**Given records**
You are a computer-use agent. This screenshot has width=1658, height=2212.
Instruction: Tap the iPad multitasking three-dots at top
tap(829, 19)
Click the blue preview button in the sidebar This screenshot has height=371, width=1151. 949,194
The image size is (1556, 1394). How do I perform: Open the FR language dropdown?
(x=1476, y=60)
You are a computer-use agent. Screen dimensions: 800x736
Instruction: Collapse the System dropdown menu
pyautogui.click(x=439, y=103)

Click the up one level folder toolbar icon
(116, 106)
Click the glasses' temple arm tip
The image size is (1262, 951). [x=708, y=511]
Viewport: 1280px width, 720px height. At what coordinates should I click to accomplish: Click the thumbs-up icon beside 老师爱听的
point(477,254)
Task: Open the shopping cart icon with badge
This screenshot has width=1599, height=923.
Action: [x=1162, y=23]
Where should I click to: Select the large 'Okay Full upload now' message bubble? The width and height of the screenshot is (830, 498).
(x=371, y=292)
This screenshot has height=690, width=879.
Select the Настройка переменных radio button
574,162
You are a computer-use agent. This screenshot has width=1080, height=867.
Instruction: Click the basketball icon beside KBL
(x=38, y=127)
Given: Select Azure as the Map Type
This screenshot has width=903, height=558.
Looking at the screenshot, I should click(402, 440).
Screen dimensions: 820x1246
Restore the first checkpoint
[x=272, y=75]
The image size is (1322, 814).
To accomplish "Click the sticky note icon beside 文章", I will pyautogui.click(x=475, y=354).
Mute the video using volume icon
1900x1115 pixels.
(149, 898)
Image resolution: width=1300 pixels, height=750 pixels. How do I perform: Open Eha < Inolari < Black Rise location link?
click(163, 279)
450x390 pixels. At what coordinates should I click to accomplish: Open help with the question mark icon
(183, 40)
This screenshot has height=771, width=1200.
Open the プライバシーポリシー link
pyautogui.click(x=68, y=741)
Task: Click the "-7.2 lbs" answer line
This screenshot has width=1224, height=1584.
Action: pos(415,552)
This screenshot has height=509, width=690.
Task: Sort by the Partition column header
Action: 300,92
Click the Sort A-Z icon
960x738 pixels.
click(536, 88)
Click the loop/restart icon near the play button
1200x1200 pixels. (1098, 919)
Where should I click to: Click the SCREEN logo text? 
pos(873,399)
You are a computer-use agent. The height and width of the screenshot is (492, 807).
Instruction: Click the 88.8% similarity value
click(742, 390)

**Instructions to follow**
Each entry above must be printed exactly as written.

**Result of this task**
You are a computer-use agent. This screenshot has width=1658, height=2212.
Instruction: Tap the iPad multitasking three-dots at top
tap(829, 19)
Click the blue preview button in the sidebar This screenshot has height=371, width=1151. 949,194
The image size is (1556, 1394). How do I perform: Open the FR language dropdown?
(x=1476, y=60)
You are a computer-use agent. Screen dimensions: 800x736
Instruction: Collapse the System dropdown menu
pyautogui.click(x=439, y=103)

Click the up one level folder toolbar icon
(116, 106)
Click the glasses' temple arm tip
The image size is (1262, 951). [x=708, y=511]
Viewport: 1280px width, 720px height. At what coordinates should I click to accomplish: Click the thumbs-up icon beside 老师爱听的
point(477,254)
Task: Open the shopping cart icon with badge
This screenshot has width=1599, height=923.
Action: [x=1162, y=23]
Where should I click to: Select the large 'Okay Full upload now' message bubble? The width and height of the screenshot is (830, 498).
(x=371, y=292)
This screenshot has height=690, width=879.
Select the Настройка переменных radio button
574,162
You are a computer-use agent. This screenshot has width=1080, height=867.
Instruction: Click the basketball icon beside KBL
(x=38, y=127)
Given: Select Azure as the Map Type
This screenshot has width=903, height=558.
Looking at the screenshot, I should click(402, 440).
Screen dimensions: 820x1246
Restore the first checkpoint
[x=272, y=75]
The image size is (1322, 814).
To accomplish "Click the sticky note icon beside 文章", I will pyautogui.click(x=475, y=354).
Mute the video using volume icon
1900x1115 pixels.
(149, 898)
Image resolution: width=1300 pixels, height=750 pixels. How do I perform: Open Eha < Inolari < Black Rise location link?
click(163, 279)
450x390 pixels. At what coordinates should I click to accomplish: Open help with the question mark icon
(183, 40)
This screenshot has height=771, width=1200.
Open the プライバシーポリシー link
pyautogui.click(x=68, y=741)
Task: Click the "-7.2 lbs" answer line
This screenshot has width=1224, height=1584.
Action: pos(415,552)
This screenshot has height=509, width=690.
Task: Sort by the Partition column header
Action: 300,92
Click the Sort A-Z icon
960x738 pixels.
click(536, 88)
Click the loop/restart icon near the play button
1200x1200 pixels. (1098, 919)
Where should I click to: Click the SCREEN logo text? 
pos(873,399)
You are a computer-use agent. The height and width of the screenshot is (492, 807).
Instruction: Click the 88.8% similarity value
click(742, 390)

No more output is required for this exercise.